The trickle-down effect is usually how many cocktail bars get started in China: a new concept (usually copied from Japan or the West) first gains a foothold in the metropolises of Shanghai, Beijing or Guangzhou, before it’s copied by smaller provincial capitals, then copied again in more rural towns. This life cycle explains the current flavour for multi-concept international-facing gastrolounges in Shanghai (The Cannery, Cobra Lily, Highline and Sober Company all touch on that) while Zhanjiang has only just got its first speakeasy.

Gusto Bar in second-tier Tianjin, however, is flipping this script. Instead of taking its cue from bigger cities, the hotel bar at the newly opened Four Seasons in Heping district is mining the city’s history for inspiration. What they’ve come up with is a barrel ageing program, not using your usual oak, but with clay vessels that normally hold baijiu, a program they’re hyping as “one of the first of its kind in the world”.

While the first in the world may be a touch too far – Giancarlo Mancino has experimented with amphora-aged Negronis, and the Potato Head group has an arak-influenced clay maturation program in place – Gusto might be the first bar on the Mainland to repurpose baijiu urns for cocktails. Due to lack of precedent, Tom Hogan of Proof & Company, who is working with bar manager John Wang on the drinks, isn’t sure how the cocktails will turn out: “We really don’t know,” he laughs, “but it’s not something that is being pulled out of the hat. We know that there’s a difference in taste when it’s oxidised and the spirits had time to rest and marry together. Right now, we’ve set certain standards – four and six weeks – but we’re open to ageing each longer just to see what they do.”

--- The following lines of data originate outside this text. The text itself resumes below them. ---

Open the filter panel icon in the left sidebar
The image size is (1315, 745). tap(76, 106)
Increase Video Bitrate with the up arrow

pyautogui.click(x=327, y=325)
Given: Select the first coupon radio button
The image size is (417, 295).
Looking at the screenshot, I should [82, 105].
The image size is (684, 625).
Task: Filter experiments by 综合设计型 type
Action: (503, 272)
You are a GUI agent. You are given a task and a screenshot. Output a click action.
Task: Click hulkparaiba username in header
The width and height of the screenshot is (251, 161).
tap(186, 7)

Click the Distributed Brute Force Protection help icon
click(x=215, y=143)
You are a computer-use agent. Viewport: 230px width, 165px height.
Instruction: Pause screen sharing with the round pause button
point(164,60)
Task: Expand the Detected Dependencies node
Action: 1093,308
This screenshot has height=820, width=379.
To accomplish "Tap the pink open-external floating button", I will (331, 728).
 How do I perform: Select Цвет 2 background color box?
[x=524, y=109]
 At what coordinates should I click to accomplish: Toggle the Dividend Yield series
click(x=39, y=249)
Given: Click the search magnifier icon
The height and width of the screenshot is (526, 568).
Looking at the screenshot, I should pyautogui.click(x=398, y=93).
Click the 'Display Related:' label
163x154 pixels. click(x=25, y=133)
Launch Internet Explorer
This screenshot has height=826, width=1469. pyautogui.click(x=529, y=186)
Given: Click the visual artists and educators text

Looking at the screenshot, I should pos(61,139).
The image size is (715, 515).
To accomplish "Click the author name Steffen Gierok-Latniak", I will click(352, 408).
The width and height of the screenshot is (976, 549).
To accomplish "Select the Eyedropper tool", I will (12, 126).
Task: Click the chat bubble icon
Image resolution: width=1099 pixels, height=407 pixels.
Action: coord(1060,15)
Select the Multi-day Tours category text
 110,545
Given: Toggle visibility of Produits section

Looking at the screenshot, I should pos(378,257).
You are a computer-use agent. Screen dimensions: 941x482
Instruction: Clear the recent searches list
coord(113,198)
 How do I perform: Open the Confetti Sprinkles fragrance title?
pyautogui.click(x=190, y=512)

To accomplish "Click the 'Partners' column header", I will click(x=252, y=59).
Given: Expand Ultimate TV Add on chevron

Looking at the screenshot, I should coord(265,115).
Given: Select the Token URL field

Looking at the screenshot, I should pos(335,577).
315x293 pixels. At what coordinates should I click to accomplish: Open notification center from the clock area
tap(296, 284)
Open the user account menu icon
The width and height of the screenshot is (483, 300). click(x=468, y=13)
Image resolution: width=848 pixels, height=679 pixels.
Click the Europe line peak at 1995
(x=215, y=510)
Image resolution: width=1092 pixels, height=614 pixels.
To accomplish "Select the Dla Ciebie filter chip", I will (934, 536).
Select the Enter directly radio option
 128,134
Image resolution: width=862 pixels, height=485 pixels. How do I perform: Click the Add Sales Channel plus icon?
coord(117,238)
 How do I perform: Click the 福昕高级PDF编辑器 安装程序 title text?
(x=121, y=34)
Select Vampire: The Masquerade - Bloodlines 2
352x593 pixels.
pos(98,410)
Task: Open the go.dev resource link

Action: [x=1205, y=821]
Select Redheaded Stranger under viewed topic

One such experiment has resulted in the Kiss of the Dowager (dark rum, dry vermouth, Benedictine, absinthe), one of four aged cocktails that makes it onto Gusto’s menu. Other non-aged drinks also take their cue from Tianjin’s culture, like the Double Dragon, with a local baijiu combined with dry vermouth, homemade rice jasmine cordial and lemon juice. Additionally, the bar has a 150-strong list of whiskies that focuses on newer distillers.

Gusto’s drinks are a snapshot of where the city is headed, which was one reason why Proof & Co took their first plunge into the Mainland by the way of Tianjin. “It’s not just your Chivas drinkers here anymore,” Hogan says. “You have really established whisky bars that are doing great cocktails, and they’re consistent and the quality is amazing. But Tianjin has a flourishing drinking culture and people are really interested in trying new things.”

It’s this growing awareness that Gusto is tapping into as it banks on guests going clay cray.

Gusto Bar Four Seasons Hotel Tianjin, 9/F, 138 Chifeng Lu, Tianjin, +86 22 2716 6688, website.